Please copy the stretch of items from the line containing "Click the Chart.js tag" through the line containing "click(x=742, y=56)", character for character.

— begin —

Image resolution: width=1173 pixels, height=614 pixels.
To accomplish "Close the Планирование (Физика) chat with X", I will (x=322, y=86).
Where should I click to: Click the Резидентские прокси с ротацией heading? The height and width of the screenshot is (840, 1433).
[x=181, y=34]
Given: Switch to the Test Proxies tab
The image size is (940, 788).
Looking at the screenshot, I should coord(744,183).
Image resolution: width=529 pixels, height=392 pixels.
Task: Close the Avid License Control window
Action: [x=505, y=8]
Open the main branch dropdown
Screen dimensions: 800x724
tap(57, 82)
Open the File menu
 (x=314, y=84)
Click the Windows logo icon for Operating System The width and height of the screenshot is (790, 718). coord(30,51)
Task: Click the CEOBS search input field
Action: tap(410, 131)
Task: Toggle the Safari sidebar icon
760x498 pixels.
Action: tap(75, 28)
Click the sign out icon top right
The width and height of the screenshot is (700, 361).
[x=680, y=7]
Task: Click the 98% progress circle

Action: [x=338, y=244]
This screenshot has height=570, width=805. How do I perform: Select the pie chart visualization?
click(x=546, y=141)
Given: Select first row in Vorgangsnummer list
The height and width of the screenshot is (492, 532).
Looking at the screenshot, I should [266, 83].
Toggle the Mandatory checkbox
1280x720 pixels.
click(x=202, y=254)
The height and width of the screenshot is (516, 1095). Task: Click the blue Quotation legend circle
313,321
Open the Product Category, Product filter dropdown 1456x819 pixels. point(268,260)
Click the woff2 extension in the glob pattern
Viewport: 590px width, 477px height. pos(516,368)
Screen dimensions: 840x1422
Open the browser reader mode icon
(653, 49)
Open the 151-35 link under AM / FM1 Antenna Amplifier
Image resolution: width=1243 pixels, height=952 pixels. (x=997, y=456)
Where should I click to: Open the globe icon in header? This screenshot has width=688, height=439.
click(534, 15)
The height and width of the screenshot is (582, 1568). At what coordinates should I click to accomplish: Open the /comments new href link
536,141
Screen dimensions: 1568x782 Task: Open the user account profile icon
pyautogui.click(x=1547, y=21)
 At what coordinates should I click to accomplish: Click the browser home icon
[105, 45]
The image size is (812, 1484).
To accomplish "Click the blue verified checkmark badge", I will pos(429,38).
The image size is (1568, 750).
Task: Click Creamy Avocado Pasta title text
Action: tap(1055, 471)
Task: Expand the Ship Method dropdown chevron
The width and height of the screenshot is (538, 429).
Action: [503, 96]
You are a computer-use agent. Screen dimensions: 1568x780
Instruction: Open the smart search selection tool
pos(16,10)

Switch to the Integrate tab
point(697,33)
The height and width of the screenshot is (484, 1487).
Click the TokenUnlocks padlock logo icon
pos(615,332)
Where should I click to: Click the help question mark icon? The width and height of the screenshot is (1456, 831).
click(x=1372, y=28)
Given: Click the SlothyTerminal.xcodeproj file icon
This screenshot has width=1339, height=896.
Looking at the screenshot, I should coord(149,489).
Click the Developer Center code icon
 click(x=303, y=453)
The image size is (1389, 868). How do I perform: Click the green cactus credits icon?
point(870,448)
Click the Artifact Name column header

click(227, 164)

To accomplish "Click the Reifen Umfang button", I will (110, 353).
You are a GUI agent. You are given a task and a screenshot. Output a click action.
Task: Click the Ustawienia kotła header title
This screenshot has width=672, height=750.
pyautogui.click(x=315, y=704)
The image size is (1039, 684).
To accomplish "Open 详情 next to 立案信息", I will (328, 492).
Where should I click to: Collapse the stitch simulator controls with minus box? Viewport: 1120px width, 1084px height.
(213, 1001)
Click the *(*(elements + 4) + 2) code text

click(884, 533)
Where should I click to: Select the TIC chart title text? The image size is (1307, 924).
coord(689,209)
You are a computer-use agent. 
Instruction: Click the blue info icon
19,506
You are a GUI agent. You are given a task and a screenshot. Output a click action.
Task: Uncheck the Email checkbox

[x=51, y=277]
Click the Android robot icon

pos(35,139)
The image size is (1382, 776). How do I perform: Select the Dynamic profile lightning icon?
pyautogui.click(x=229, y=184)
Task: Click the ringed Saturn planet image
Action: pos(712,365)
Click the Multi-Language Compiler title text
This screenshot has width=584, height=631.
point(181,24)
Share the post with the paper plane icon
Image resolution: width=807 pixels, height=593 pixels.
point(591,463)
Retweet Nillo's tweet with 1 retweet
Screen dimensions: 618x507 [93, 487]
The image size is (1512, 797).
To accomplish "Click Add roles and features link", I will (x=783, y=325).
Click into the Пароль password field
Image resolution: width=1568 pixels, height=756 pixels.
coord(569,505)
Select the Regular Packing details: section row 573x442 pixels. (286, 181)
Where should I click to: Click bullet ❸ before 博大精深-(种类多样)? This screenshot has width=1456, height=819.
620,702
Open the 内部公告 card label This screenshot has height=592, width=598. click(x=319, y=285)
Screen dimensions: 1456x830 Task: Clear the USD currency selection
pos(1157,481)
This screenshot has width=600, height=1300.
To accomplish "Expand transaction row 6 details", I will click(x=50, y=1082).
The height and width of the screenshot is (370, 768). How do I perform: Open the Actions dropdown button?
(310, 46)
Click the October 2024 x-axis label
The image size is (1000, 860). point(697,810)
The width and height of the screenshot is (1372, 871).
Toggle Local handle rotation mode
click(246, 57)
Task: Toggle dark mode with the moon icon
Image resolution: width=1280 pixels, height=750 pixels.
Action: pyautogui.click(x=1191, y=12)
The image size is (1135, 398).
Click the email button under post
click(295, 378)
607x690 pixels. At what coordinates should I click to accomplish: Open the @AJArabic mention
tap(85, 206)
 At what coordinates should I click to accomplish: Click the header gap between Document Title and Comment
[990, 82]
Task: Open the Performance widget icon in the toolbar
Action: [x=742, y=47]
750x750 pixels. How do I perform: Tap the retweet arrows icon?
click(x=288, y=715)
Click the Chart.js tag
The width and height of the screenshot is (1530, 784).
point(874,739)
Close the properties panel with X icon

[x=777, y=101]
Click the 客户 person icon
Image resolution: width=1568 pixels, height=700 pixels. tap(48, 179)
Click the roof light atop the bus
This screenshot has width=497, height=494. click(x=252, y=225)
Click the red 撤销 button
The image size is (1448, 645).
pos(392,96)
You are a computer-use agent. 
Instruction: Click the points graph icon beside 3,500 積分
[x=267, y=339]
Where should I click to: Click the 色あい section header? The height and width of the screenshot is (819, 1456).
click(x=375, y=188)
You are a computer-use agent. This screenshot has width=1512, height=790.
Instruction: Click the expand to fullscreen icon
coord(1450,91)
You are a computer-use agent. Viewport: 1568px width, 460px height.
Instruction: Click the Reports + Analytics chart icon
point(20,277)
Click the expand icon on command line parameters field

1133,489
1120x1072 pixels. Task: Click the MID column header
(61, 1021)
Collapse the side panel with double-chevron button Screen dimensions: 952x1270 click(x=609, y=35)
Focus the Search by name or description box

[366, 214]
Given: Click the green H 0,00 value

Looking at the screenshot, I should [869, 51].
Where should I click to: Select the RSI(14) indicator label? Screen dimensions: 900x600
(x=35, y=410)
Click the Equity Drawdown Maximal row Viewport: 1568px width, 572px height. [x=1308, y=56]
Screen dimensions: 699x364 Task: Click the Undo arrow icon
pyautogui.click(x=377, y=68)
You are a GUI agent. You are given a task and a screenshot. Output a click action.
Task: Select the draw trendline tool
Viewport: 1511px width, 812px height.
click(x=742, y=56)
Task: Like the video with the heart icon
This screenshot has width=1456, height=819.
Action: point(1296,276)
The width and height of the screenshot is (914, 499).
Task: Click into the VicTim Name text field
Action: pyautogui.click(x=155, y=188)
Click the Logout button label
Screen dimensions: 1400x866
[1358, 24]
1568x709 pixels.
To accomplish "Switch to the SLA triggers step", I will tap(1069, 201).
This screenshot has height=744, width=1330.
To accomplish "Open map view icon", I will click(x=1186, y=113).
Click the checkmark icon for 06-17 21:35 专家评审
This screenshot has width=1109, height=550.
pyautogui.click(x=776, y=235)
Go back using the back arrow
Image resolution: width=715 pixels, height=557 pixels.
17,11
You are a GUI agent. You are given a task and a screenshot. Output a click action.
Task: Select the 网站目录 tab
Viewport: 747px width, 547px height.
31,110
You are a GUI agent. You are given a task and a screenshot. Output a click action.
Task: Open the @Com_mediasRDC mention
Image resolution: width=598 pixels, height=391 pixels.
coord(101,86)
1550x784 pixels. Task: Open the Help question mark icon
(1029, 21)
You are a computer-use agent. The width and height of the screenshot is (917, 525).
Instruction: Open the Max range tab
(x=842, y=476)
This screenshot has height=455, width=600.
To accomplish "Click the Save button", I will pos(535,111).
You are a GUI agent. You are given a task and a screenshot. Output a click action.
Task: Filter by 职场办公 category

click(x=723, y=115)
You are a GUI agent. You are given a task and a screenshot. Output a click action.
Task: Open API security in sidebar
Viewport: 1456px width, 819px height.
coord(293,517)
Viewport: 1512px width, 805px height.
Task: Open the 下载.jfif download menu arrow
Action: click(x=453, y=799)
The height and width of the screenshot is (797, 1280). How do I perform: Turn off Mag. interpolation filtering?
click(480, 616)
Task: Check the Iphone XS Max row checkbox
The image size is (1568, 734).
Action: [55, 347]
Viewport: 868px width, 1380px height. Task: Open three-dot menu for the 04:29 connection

— end —

■ **Task answer**:
Click the Chart.js tag
The width and height of the screenshot is (1530, 784).
point(874,739)
Close the properties panel with X icon

[x=777, y=101]
Click the 客户 person icon
Image resolution: width=1568 pixels, height=700 pixels. tap(48, 179)
Click the roof light atop the bus
This screenshot has width=497, height=494. click(x=252, y=225)
Click the red 撤销 button
The image size is (1448, 645).
pos(392,96)
You are a computer-use agent. 
Instruction: Click the points graph icon beside 3,500 積分
[x=267, y=339]
Where should I click to: Click the 色あい section header? The height and width of the screenshot is (819, 1456).
click(x=375, y=188)
You are a computer-use agent. This screenshot has width=1512, height=790.
Instruction: Click the expand to fullscreen icon
coord(1450,91)
You are a computer-use agent. Viewport: 1568px width, 460px height.
Instruction: Click the Reports + Analytics chart icon
point(20,277)
Click the expand icon on command line parameters field

1133,489
1120x1072 pixels. Task: Click the MID column header
(61, 1021)
Collapse the side panel with double-chevron button Screen dimensions: 952x1270 click(x=609, y=35)
Focus the Search by name or description box

[366, 214]
Given: Click the green H 0,00 value

Looking at the screenshot, I should [869, 51].
Where should I click to: Select the RSI(14) indicator label? Screen dimensions: 900x600
(x=35, y=410)
Click the Equity Drawdown Maximal row Viewport: 1568px width, 572px height. [x=1308, y=56]
Screen dimensions: 699x364 Task: Click the Undo arrow icon
pyautogui.click(x=377, y=68)
You are a GUI agent. You are given a task and a screenshot. Output a click action.
Task: Select the draw trendline tool
Viewport: 1511px width, 812px height.
click(x=742, y=56)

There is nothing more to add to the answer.